German journalists have speculated for several decades among themselves about the relationship between Mr Kohl and Mrs Weber, but it was quite extraordinary for Stem to mention her in print, since German journalists pride themselves on reporting nothing about the private lives of politicians, or nothing of which the politicians themselves would not approve. This self-denying ordinance is in many ways admirable. It certainly gives parts of the German press a more elevated tone than anything found in London. Lord Reith would feel more at home there than here, in part because the old-style BBC played a large role in educating the postwar generation of German journalists.
There is a moral seriousness in Germany, which we in our degraded frivolity have lost. But there is also an almost criminal naivety when reporting the activities of an operator like Mr Kohl - a preposterous willingness to take someone like him at his own estimate, and a sense that it would be tasteless and unprofessional to ask awkward questions.

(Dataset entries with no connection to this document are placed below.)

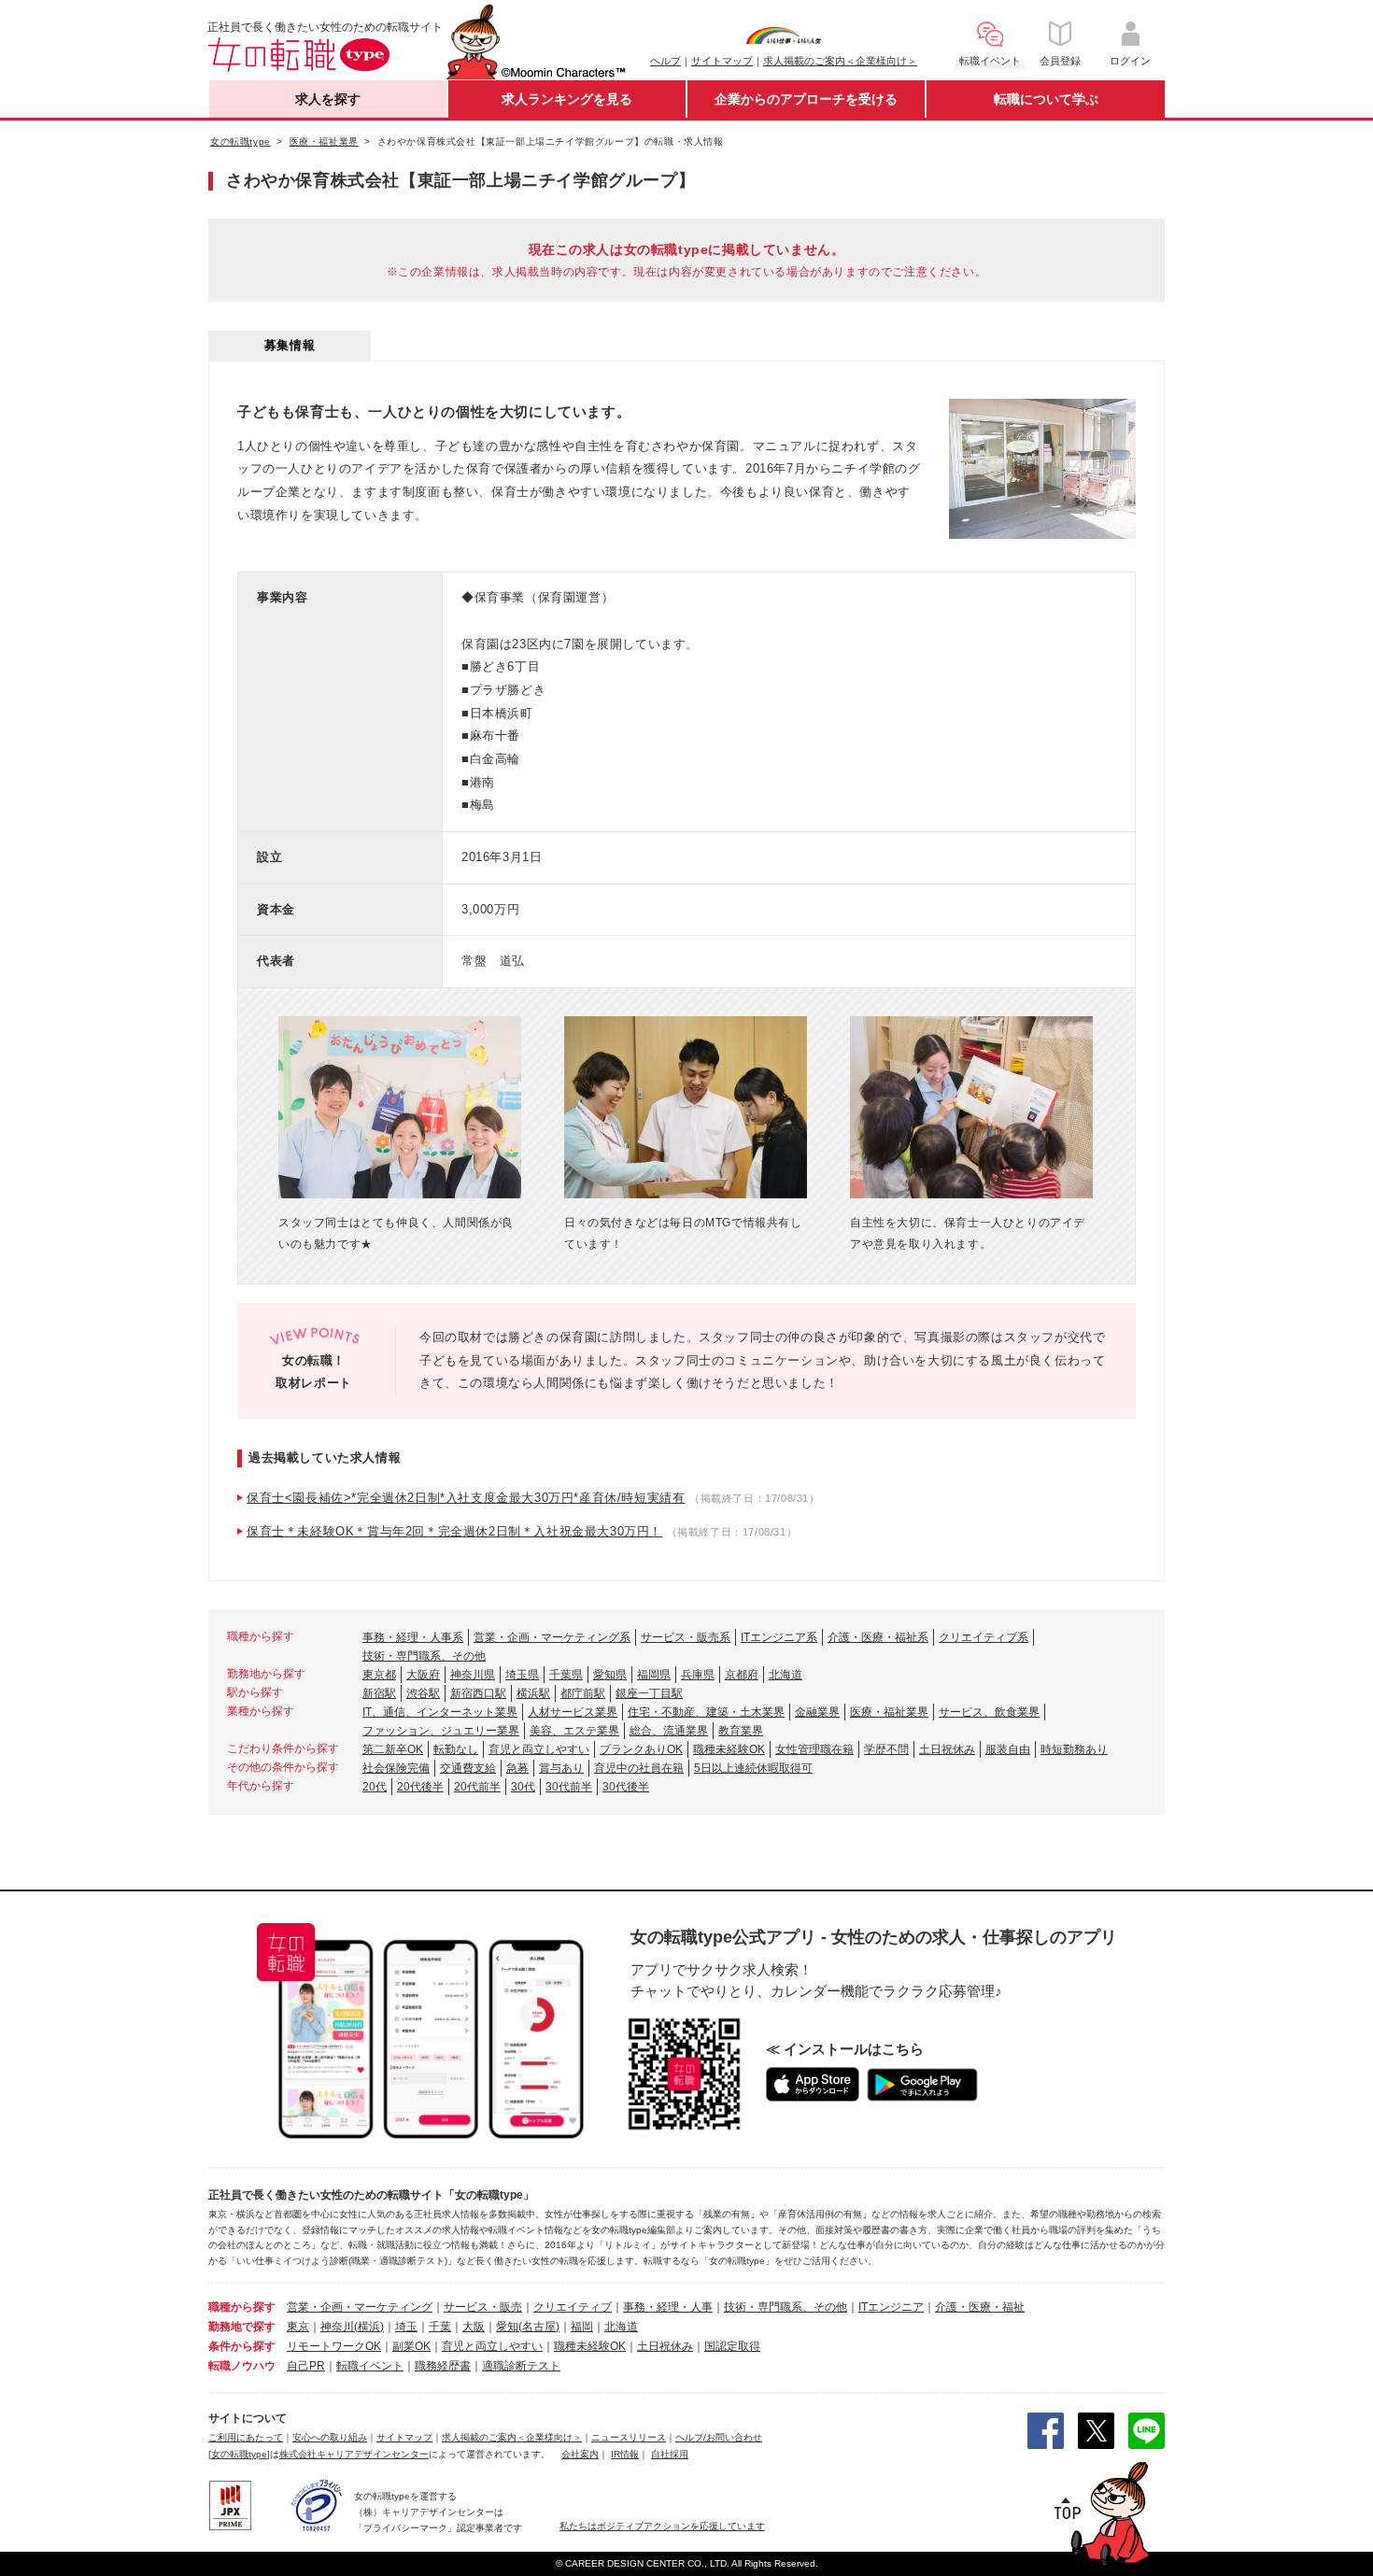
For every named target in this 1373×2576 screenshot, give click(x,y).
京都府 (741, 1674)
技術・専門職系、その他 (424, 1656)
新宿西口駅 (478, 1693)
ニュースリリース (628, 2437)
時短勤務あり (1074, 1749)
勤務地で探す (242, 2326)
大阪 (473, 2326)
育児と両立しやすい (538, 1749)
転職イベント (369, 2365)
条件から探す (242, 2346)
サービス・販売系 (685, 1637)
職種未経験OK (729, 1749)
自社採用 (669, 2454)
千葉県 (566, 1674)
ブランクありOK (641, 1749)
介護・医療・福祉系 (878, 1637)
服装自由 (1007, 1749)
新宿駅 (379, 1693)
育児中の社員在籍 (639, 1768)
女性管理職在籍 (814, 1749)
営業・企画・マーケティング (359, 2307)
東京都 (379, 1674)
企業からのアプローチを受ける (806, 99)
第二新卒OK (392, 1749)
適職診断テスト (521, 2365)
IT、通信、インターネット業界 (439, 1712)
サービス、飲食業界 (989, 1712)
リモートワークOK (334, 2346)
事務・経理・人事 (668, 2307)
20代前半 (477, 1786)
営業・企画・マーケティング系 (552, 1637)
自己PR (306, 2365)
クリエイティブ (572, 2307)
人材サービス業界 (572, 1712)
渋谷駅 (423, 1693)
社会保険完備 (396, 1768)
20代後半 (420, 1786)
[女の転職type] (239, 2454)
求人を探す (328, 99)
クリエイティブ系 (983, 1637)
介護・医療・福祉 (980, 2307)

The person who tolerated Mr Kohl the longest was his poor wife. Born in March 1933, at the age of 11 Hannelore Renner, as she then was, found herself tending German soldiers as they halted at Dobeln, between Dresden and Leipzig, on hospital trains from the eastern front. The German civil population also fled westwards in the depths of winter as the Russians advanced. Hannelore could remember mothers refusing to surrender babies who had frozen to death. She remembered the smell of burning flesh during air raids. As the Russians arrived, she saw women raped, and has implied that she was raped too. She spent many months as a refugee on the hard journey westwards to the Rhine.

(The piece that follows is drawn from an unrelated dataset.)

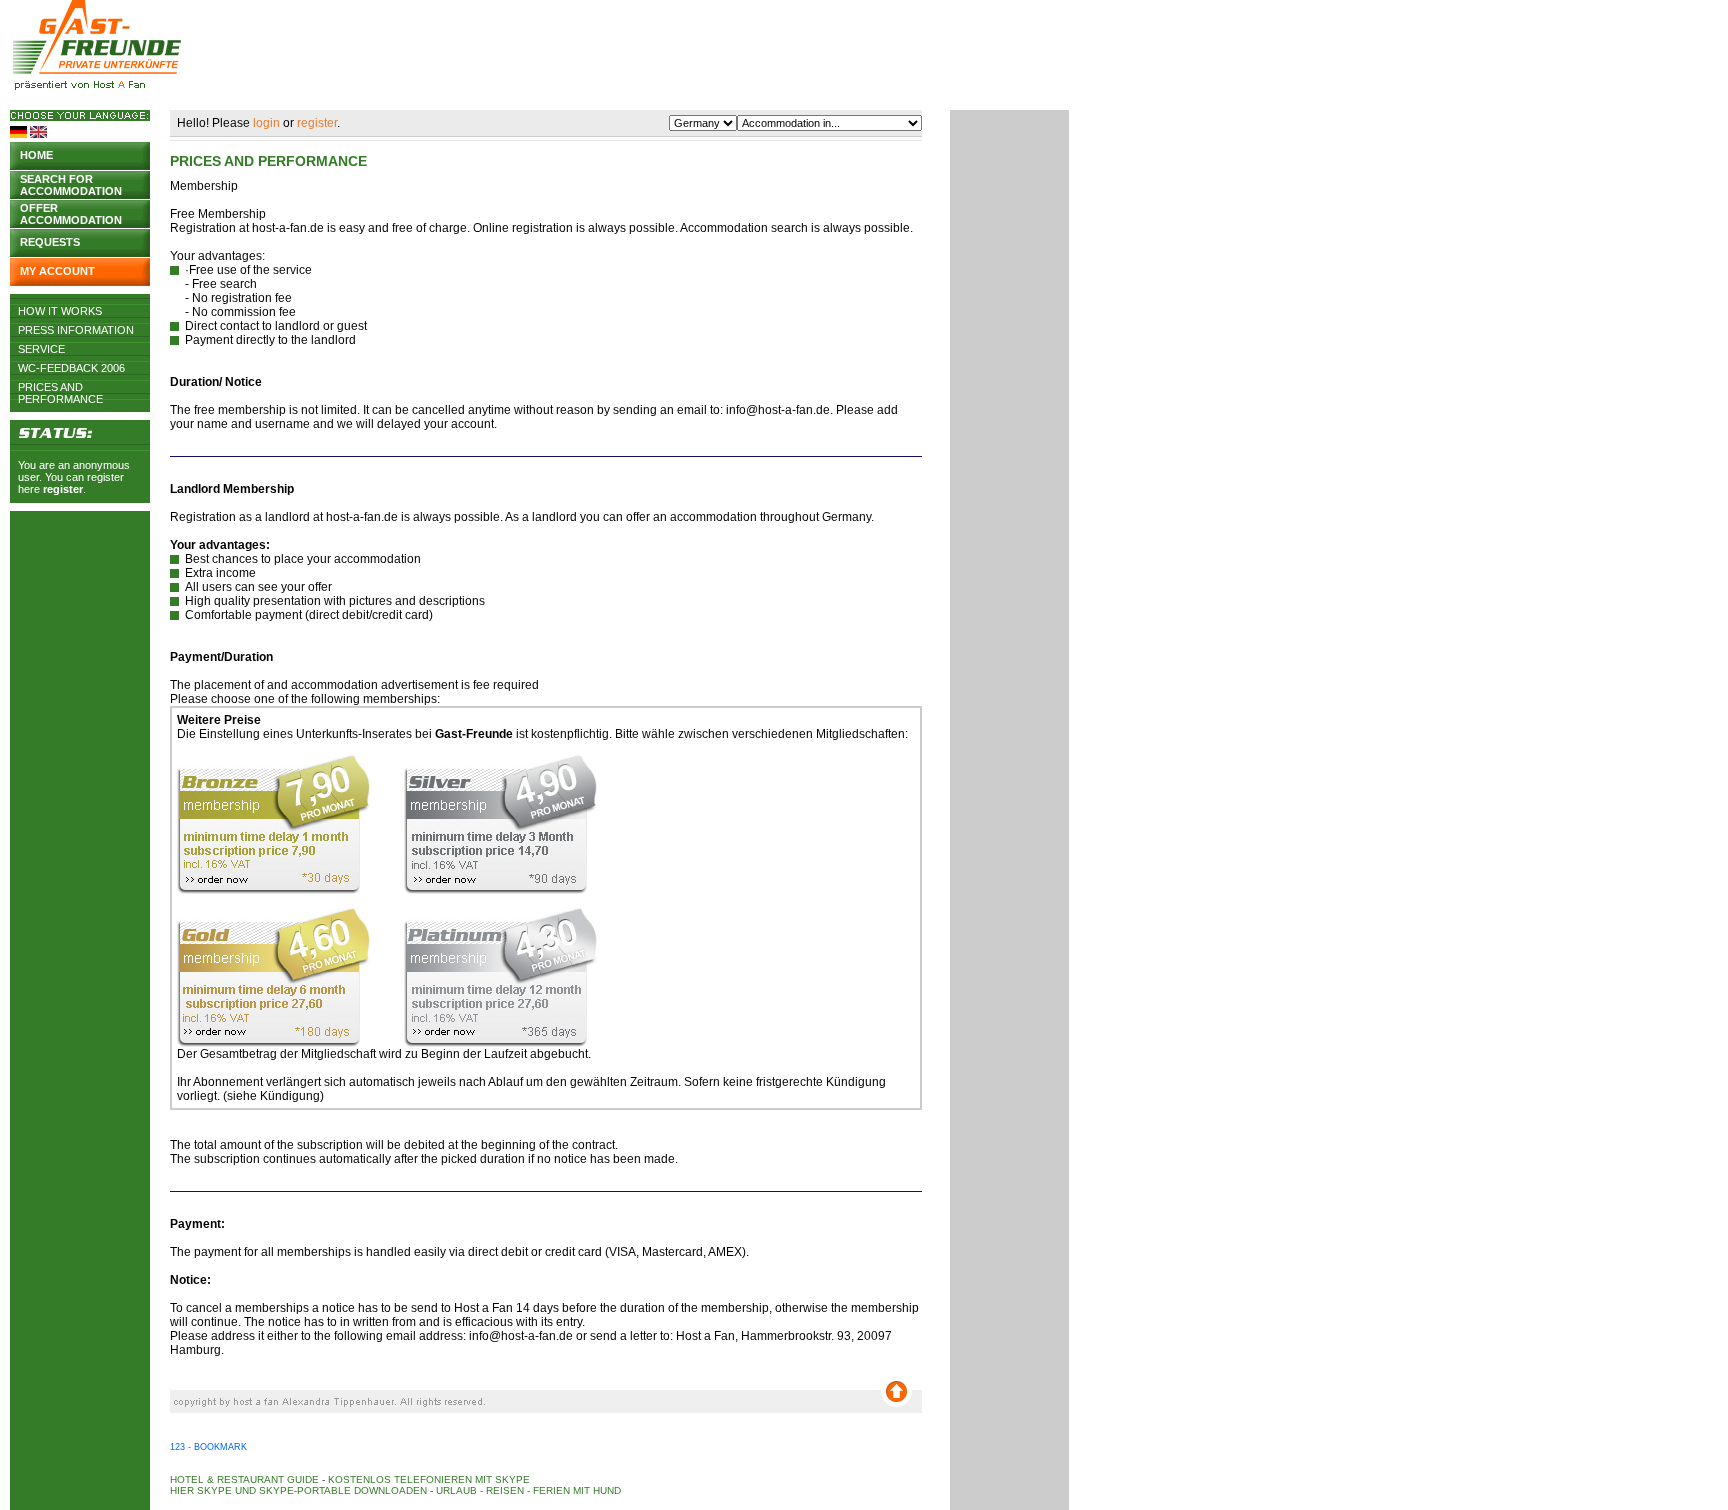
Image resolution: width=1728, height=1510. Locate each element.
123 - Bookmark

She never spoke at any length or in any detail about these experiences. Like most of her contemporaries and their parents, her response to the horrors she had witnessed was the deepest possible silence. What had taken place was unspeakable. At the age of 15 she met the 18-year-old Helmut Kohl at a dance. Hannelore's family were in straitened circumstances and her dress was made out of three flags, from two of which she or her mother had unpicked the swastika. As Hannelore herself said, `Nothing could be more practical, when you're poor and you want to dance.' She was one of millions of West German women who after the war made a desperate attempt to lead normal lives, baking cakes with the aid of modern kitchen equipment, allowing themselves to be bullied by their husbands, clinging with a courage born of incipient barminess to every last petty-bourgeois banality.
Hannelore became fiercely normal. She qualified as an interpreter into French and English, and did not marry Helmut until 1960: `when we could afford to buy ourselves a washing machine'. The loneliness of the politician's wife descended on her. By day Mr Kohl worked, and by night he went out with his buddies to eat, drink and talk politics. She brought up their two sons almost on her own, fiercely defended their privacy, refused to give way to self-pity, won respect for her charitable work, but found herself mocked for the extreme orderliness of her hair and other domestic arrangements. In the Seventies, a large concrete wall had to be erected round the family house and armoured glass was installed in the windows to ward off terrorist attacks. She was seldom seen in Bonn. In 1998, when her husband lost the chancellorship, she might have hoped to see more of him in Ludwigshafen, but he carried on as a backbench MP, joined the move of the politicians to Berlin in 1999, and was soon embroiled in an unending struggle to defend his reputation.